2025年7月10~11日にフィリピンで開催された、インダストリオール/フリードリヒ・エーベルト財団(FES)共催による2日間の賃金平等に関するトレーナー研修では、カンボジア、インドネシア、マレーシア、フィリピン、タイから選ばれた組合リーダー、トレーナー、交渉担当者が、男女間の賃金データの取得や男女平等政策のモニタリングにおいて直面している課題について意見交換を行った。
すべての国は同一賃金に関するILO第100号条約を批准し、ジェンダーまたは性に基づく差別を禁止する国内法を有している。しかし、2019-2025ジェンダー平等と女性のエンパワーメント計画、ジェンダーと開発に関する指標、賃金と雇用に関する男女別データを含む包括的な賃金平等を評価する国家政策を有する国はフィリピンだけだ。
カンボジアの労働組合は、賃金差別に関する苦情の処理を労働監督当局に依存している。

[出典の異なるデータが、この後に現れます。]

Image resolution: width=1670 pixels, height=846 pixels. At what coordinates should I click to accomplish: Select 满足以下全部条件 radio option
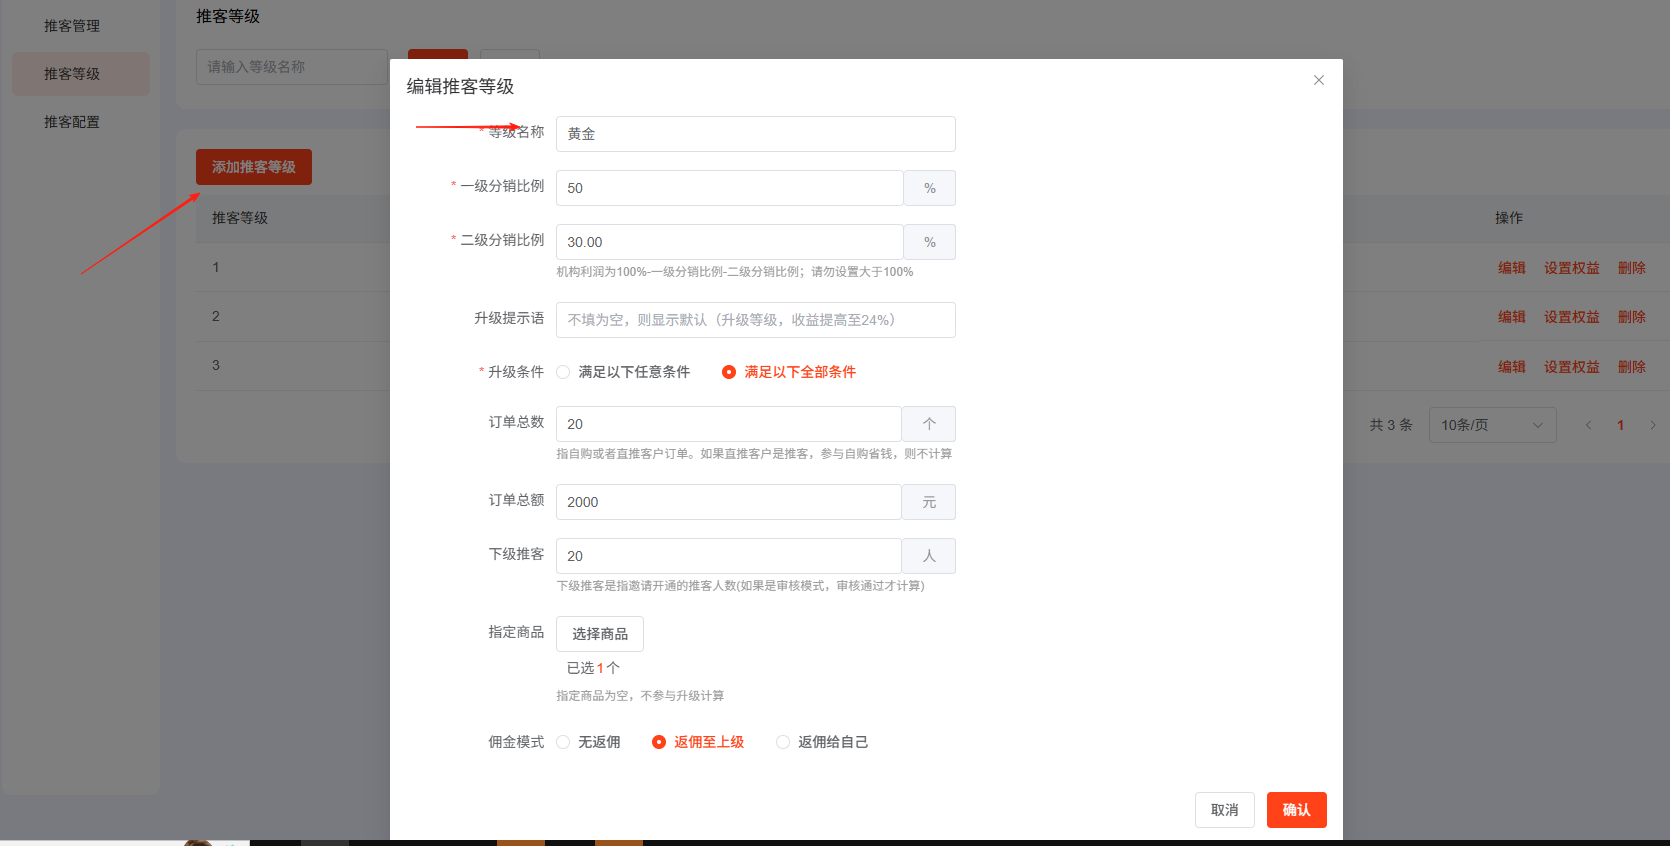click(x=729, y=372)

専用の労働裁判所が存在しないため、執行が不十分だ。インドネシアの労働法には差別禁止条項がないため、当局や企業は男女別賃金データを提供する義務はない。
マレーシアの人的資源省は、賃金格差の縮小に向けたプログラムを開始した。マレーシアでは、類似の業務に就く女性の平均賃金は、男性よりも17.8%低い。興味深いことに、タイの女性は男性よりも平均基本賃金は高いが、ボーナスを含めると総収入は依然として男性よりも低い。この現象は、ボーナス制度が不平等でジェンダーバイアスがあることを示している。
参加者は、ジェンダーに中立的な評価、ジェンダー賃金格差報告書の作成、職務評価に使用される用語、ジェンダー賃金平等を計算する式など、ジェンダー賃金の原則の統合についてより深く理解できたことに感謝の意を表した。
参加者は、地域における性別賃金格差を是正するための行動計画を策定した:
- ジェンダー賃金平等モジュールを開発し、全国レベルの研修を実施する
- キャンペーンや広範なリーフレット配布を通じて、ジェンダー賃金平等に関する意識を高める
- 賃金平等に関するフォーカスグループディスカッションを行う女性委員会を組織する
- 男女別の賃金データを収集する
- 男・女間の賃金分析を準備する
- 労働協約交渉担当者を対象とした賃金平等研修を実施する
- 労働協約案に賃金平等に関する提案を盛り込む
フィリピン上院議員のリサ・ポンティベロス氏は、次のように述べている。
「私は、政策は、インフォーマル、不安定な状況にある女性労働者など、最も弱い立場にある人々を支援すべきだと常に信じている。その信念が、上院での私の仕事に影響を与え、包摂的でジェンダーに配慮した法律の制定に向けた闘いを導いてきた。女性労働者が力をつけ、尊敬され、真にふさわしい賃金を得られるよう、一緒に努力しよう」
インダストリオール東南アジア地域事務所長のラモン・セルテサ氏は、次のように述べている。
「東南アジアの労働組合は、男女間の賃金格差の解消において中心的な役割を果たす。その鍵は、賃金の平等の実現を推進し、包摂的な団体交渉を擁護し、職場における男女平等について使用者に説明責任を果たさせる、組織化と活動にある。私たちは、その道筋に沿って取り組み、この地域における加盟組織の理解と能力の向上に努めることを目指し、約束する。これは、あらゆる職場における賃金平等実現に向けた大胆な一歩となるだろう。」